JERUSALEM—Prime Minister Benjamin Netanyahu declared victory on March 3 in Israel’s third election in less than a year, after television exit polls showed his party was just a seat short of securing a governing majority in parliament.
A win for Netanyahu, 70, after inconclusive ballots in April and September, would be testimony to the political durability of Israel’s longest-serving leader, who fought the latest campaign under the shadow of a looming corruption trial.
It would also pave the way for the right-wing Netanyahu to make good on his pledge to annex, after the election, Jewish settlements in the occupied West Bank, and the region’s Jordan Valley, under a peace plan presented by U.S. President Donald Trump.
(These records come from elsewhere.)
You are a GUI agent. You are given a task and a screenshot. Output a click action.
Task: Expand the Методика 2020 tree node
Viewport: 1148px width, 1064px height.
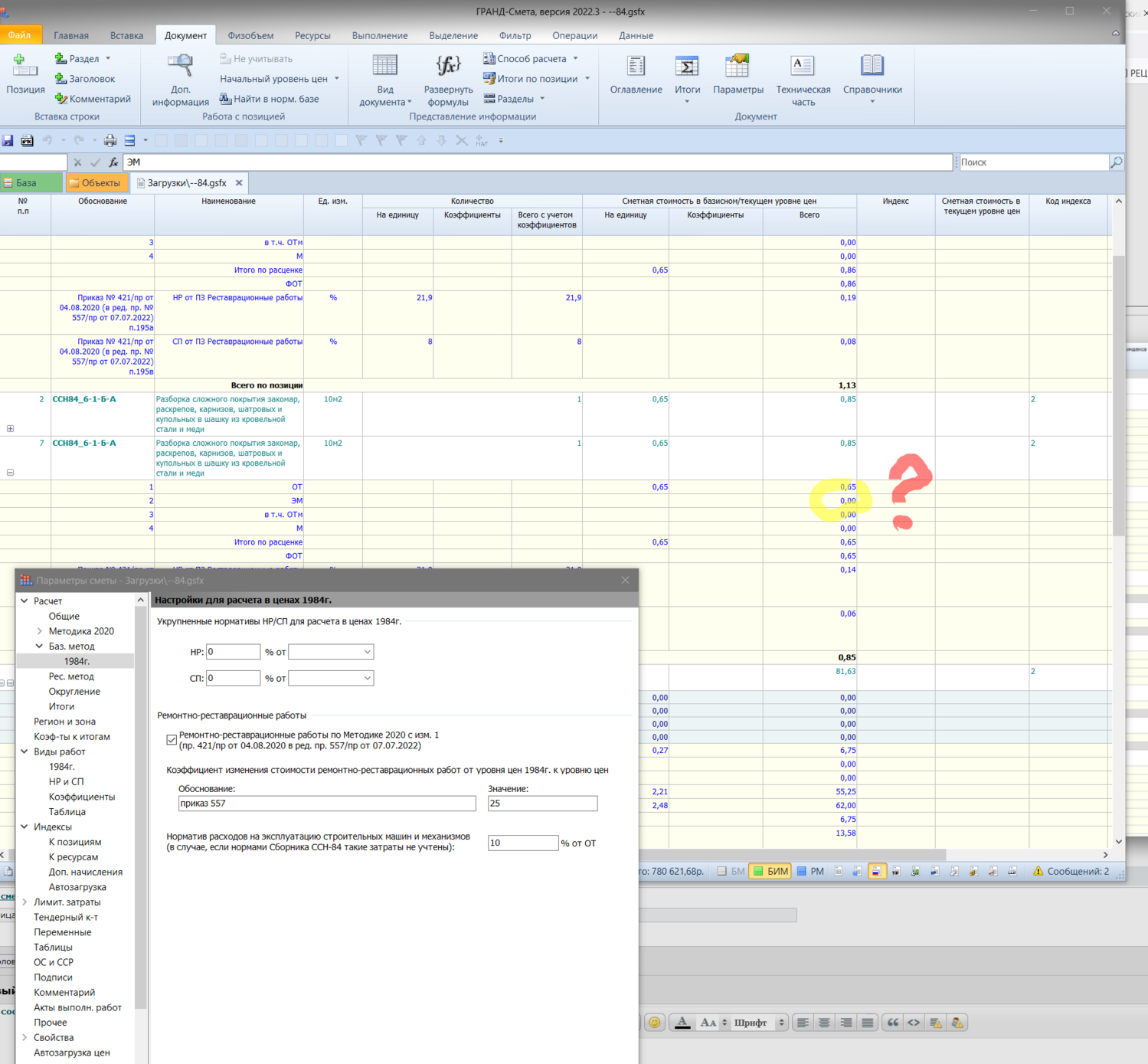point(40,631)
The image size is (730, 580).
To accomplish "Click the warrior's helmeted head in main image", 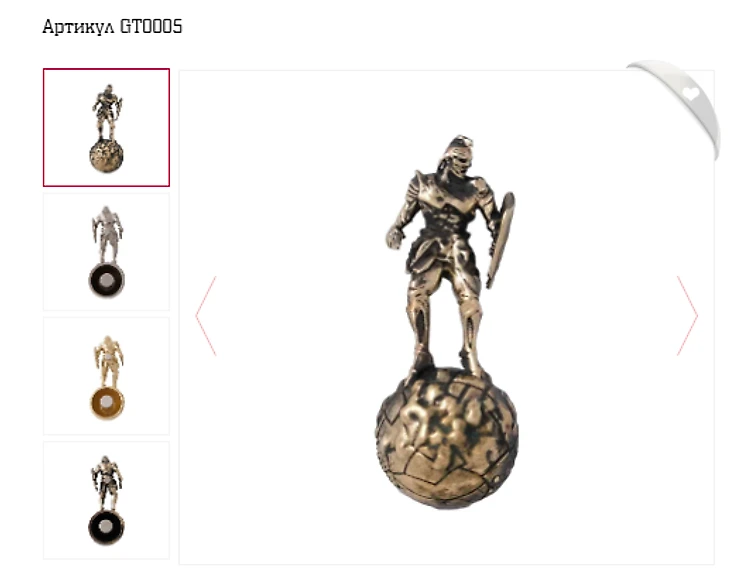I will click(458, 154).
Israel’s three main TV channels projected in exit polls that Netanyahu’s rightist Likud and like-minded parties would capture 60 of parliament’s 120 seats, just one short of a majority, in the vote on March 2. In an updated exit poll, Israel’s Channel 13 dropped the figure to 59.
During an acrimonious campaign that focused more on character than on policy, right-wing and religious parties had pledged to join a Likud-led coalition government. But if the 60-seat projection holds true, after actual results later on March 3, Netanyahu would still have to enlist allies in coalition negotiations.
Netanyahu wrote on Twitter, “We won thanks to our belief in our path and thanks to the people of Israel.”
Netanyahu’s main challenger, former armed forces chief Benny Gantz of the centrist Blue and White party, stopped short of conceding defeat in his own posting on Twitter, telling supporters he would “continue to fight for the right path, for you.”
The exit polls showed Likud taking between 36 and 37 parliamentary seats to 32 or 33 for Blue and White—a gap that would make it far harder for Gantz to find a path to putting together a governing coalition.
In the previous election, in September, Blue and White edged Likud, taking 33 seats to its rival’s 32, but Gantz, like Netanyahu, was unable to put together a ruling coalition.
Security First
Netanyahu campaigned vigorously on his strongman “security-first” platform, familiar to Israeli voters over decades, and his loyal base of blue-collar voters has stood firmly behind him throughout, seemingly unfazed by his imminent trial.“While we need to wait for the final results, there is no doubt that Prime Minister Netanyahu has won a significant political mandate from the Israeli people,” said Yohanan Plesner, president of the Israel Democracy Institute.
“Israelis voiced their support for the man they perceive to have brought them security and prosperity,” he said.
Netanyahu’s reelection bid has been complicated since the last election by his indictment on charges of bribery, breach of trust, and fraud over allegations he granted state favors worth millions of dollars to Israeli media barons in return for favorable press coverage and that he wrongfully received gifts.
The first trial of a sitting prime minister in Israel is due to begin March 17. Netanyahu denies any wrongdoing.
During the campaign, Gantz termed Netanyahu “the defendant”, accusing him of seeking to retain power to promote legislation that would bar authorities from putting a serving prime minister on trial.
Netanyahu has portrayed Gantz, 60, as a “coward,” saying he would need Arab politicians’ support in parliament to form a government and that they would tie his hands.
In the final days of the campaign, opinion polls had forecast further deadlock, although turnout was high, at 71 percent, despite concerns about the spread of the new coronavirus.
Voters under home-quarantine, such as those who have recently traveled back to Israel from coronavirus hot spots, voted at special polling stations while wearing face masks and gloves.